CONSIGNES ÉCRITES ->
1. Répondez aux questions suivantes sur l'extrait consacré au projet de loi :
(a) Dans quel département se trouve le circuit de Magny-Cours ?
(b) À quoi l'article 2 quater A tend-il à cantonner le travail des équipes d'archéologues ?
(c) Sur quelle loi le relèvement des seuils des marchés de gré à gré constitue-t-il un recul ?
2. Résumez en deux phrases l'extrait consacré au projet de loi.
3. Rédigez la suite de l'extrait consacré au projet de loi, en partant de sa dernière phrase.

:: BLOC DE TEXTE

Ce projet aurait signifié la mort programmée du circuit de Magny-Cours, qui a sans doute le défaut d’être situé dans la Nièvre, département géré de longue date par les forces de gauche, et il se faisait, là encore, en parfaite abstraction des règles les plus élémentaires du droit. Pourtant, un tel sujet mérite autre chose que cette procédure d’amendement à la sauvette ! La France doit faire comprendre à la Fédération internationale du sport automobile que le Grand Prix de France peut continuer à être organisé à Magny Cours ! D’ailleurs, la plaine des Mureaux n’est pas tout à fait à l’abri d’inondations éventuelles provoquées par une crue de la Seine.
Outre ces deux exemples, la loi est pleine de ces mesures de circonstance.
Ainsi l’article 1er, en favorisant la densité des constructions, va-t-il permettre à quelques élus locaux, aux côtés de certains opérateurs immobiliers, de pouvoir réaliser un nombre plus important de logements sur un espace plus réduit. Et ce sans activation de la procédure d’enquête publique.
Ainsi l’article 2 ter va-t-il permettre, sous l’apparence de favoriser la recherche archéologique, de faire « couler le béton » encore plus vite. Il donnera la possibilité à quelques promoteurs immobiliers d’artificialiser sans vergogne terrains agricoles et délaissés urbains, transformés en terrains à bâtir, en zones commerciales et en barreaux d’autoroute !
L’article 2 quater A procède d’ailleurs de la même logique, en ce sens qu’il met directement en cause le travail des équipes d’archéologues, puisqu’il tend à le cantonner sur des objets et une durée limités.
Pour faire bonne mesure, je ne reviens évidemment pas sur le relèvement des seuils de passation des marchés publics de gré à gré, qui sont autant d’espaces ouverts pour le contact direct entre élus locaux et majors du bâtiment et des travaux publics, et qui vont conduire à la généralisation de l’allotissement comme mode normal de réalisation d’équipements publics.
Ce dispositif n’est pas une relance des investissements et constitue bien plutôt un recul sur la loi Sapin de 1991, rouvrant la boite de Pandore des contrats « ami-ami », qui ont fait les beaux jours de la gazette judiciaire, notamment pour les marchés publics d’Île-de-France ou ceux des Hauts-de-Seine.
À moins que la corruption ne soit le signe de la modernité, nous ne pouvons évidemment pas vous suivre dans cette voie !
Cynisme ou naïveté, le fait que la rapporteure de l’Assemblée nationale ait cru utile de réintroduire dans le texte du projet de loi l’amendement relatif aux pertes de recettes des journaux spécialisés dans la publicité légale montre bien le mouvement que nous allons observer.
Les marchés publics sans publicité, c’est souvent les dessous-de-table, mes chers collègues !

::::
:: DONNÉES FOURNIES

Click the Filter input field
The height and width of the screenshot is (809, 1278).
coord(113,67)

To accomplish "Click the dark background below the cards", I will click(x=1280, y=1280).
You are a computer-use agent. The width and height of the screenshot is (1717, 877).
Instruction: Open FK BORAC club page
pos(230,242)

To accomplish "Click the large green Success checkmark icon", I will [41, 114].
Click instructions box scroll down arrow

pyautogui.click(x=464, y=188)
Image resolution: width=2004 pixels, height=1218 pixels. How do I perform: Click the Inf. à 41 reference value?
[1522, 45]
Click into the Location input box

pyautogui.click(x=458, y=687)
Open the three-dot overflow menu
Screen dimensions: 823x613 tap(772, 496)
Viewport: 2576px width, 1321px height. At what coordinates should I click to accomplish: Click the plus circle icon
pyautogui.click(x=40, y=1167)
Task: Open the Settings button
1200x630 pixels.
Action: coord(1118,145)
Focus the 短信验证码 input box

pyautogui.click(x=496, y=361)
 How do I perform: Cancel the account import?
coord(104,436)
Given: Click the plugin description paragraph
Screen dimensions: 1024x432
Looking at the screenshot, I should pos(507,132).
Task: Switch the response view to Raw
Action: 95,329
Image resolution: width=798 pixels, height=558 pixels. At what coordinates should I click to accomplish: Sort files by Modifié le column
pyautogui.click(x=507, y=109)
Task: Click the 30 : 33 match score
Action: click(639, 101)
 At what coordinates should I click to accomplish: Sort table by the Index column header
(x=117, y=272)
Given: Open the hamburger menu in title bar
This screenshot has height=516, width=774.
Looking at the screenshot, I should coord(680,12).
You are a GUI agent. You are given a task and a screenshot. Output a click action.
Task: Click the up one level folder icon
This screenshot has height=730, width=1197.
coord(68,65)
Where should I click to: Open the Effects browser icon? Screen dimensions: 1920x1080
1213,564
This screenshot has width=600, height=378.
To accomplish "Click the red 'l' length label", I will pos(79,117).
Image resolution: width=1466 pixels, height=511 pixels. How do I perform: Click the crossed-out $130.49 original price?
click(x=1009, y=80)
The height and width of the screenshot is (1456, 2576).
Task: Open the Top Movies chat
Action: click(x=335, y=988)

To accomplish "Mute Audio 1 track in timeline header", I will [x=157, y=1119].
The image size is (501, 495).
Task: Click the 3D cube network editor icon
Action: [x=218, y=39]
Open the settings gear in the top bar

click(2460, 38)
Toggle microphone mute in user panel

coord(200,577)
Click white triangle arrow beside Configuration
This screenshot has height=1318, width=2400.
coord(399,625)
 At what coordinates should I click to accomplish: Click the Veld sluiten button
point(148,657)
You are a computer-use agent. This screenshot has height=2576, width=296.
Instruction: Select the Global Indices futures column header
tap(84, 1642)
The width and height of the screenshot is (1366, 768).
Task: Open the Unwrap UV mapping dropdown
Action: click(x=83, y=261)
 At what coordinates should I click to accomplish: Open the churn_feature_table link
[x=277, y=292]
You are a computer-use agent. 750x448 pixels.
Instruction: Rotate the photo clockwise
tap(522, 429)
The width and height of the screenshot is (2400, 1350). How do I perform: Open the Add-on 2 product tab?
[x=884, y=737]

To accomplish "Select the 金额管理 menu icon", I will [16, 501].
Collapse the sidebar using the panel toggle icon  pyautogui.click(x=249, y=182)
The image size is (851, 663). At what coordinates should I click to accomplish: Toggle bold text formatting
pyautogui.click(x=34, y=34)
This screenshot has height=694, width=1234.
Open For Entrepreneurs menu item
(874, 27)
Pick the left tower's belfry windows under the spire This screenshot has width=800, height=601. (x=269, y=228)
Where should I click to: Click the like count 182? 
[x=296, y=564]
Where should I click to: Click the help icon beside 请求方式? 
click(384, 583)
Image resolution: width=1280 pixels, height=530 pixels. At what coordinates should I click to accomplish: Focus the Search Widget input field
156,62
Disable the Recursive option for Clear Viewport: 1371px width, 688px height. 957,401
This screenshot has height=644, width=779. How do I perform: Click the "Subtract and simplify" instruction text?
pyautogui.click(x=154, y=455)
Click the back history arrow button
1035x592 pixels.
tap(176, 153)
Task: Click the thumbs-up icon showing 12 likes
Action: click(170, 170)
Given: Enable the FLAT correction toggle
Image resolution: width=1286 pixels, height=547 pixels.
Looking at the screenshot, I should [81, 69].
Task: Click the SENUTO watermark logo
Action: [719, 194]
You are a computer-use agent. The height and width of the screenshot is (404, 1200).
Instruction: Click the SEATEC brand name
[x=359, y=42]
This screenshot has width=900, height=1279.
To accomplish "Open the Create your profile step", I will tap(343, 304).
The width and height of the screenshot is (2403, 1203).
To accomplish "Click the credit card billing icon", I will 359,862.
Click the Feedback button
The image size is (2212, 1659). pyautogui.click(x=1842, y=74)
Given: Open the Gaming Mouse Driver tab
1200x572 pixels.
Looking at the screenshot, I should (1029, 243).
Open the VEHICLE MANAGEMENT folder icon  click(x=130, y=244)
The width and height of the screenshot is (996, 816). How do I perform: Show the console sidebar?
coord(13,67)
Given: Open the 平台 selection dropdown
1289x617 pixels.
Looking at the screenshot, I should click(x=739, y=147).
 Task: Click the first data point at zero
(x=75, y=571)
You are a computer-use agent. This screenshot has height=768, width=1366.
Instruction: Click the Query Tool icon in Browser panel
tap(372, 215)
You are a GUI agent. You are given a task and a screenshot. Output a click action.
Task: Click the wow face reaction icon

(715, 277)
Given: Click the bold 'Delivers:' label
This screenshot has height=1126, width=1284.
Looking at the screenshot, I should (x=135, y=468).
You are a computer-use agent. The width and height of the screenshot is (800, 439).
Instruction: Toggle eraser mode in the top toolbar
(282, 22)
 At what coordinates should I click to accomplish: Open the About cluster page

::::

RÉPONSES ->
1.
(a) Dans la Nièvre.
(b) À des objets et une durée limités.
(c) Sur la loi Sapin de 1991.

2. L'extrait dénonce une loi pleine de mesures de circonstance : l'article 1er favorise la densité des constructions sans enquête publique, l'article 2 ter permet de faire « couler le béton » plus vite, et l'article 2 quater A limite le travail des archéologues. Le relèvement des seuils des marchés publics de gré à gré y est présenté comme un recul sur la loi Sapin de 1991, qui rouvre la porte aux contrats « ami-ami » et aux dessous-de-table.

3.
En poursuivant dans le même domaine, comment ne pas pointer la collection d’articles destinés aux intérêts privés se piquant de service public ? Car enfin, entre la facilitation des contrats de partenariat public-privé - nous avons même, avec l’amendement du Gouvernement portant article additionnel après l’article 3, la déclaration de candidature sans bouclage financier achevé ! - et la prolongation des concessions d’autoroute aux opérateurs s’étant repus de la cession à bas prix des actions de l’État dans les SEMCA, qui cela concerne-t-il ?
Rien d’autre, encore une fois, qu’un nombre restreint de groupes privés - ce ne sont pas vraiment des PME... - pour lesquels le Gouvernement a montré, ces temps-ci, une complaisance pour le moins exagérée.
D’ailleurs, ne nous annonce-t-on pas, dans des délais rapprochés, la concession de la quatrième licence UMTS à un opérateur privé pour qui l’on ferait un « prix d’ami » ?
Dans le même domaine, pour faire bonne mesure, on a, par l’article 5 quinquies B, réintroduit dans la loi l’amendement « Numéricable » que nous avions, pour une part, supprimé de la loi de modernisation de l’économie, puisque, dans cette affaire, il s’agit de se passer de l’avis des copropriétaires quant à la pose d’un dispositif de fibre optique et de confier ce choix douloureux au seul syndic.
Mais que ne ferait-on pas pour quelques intérêts privés !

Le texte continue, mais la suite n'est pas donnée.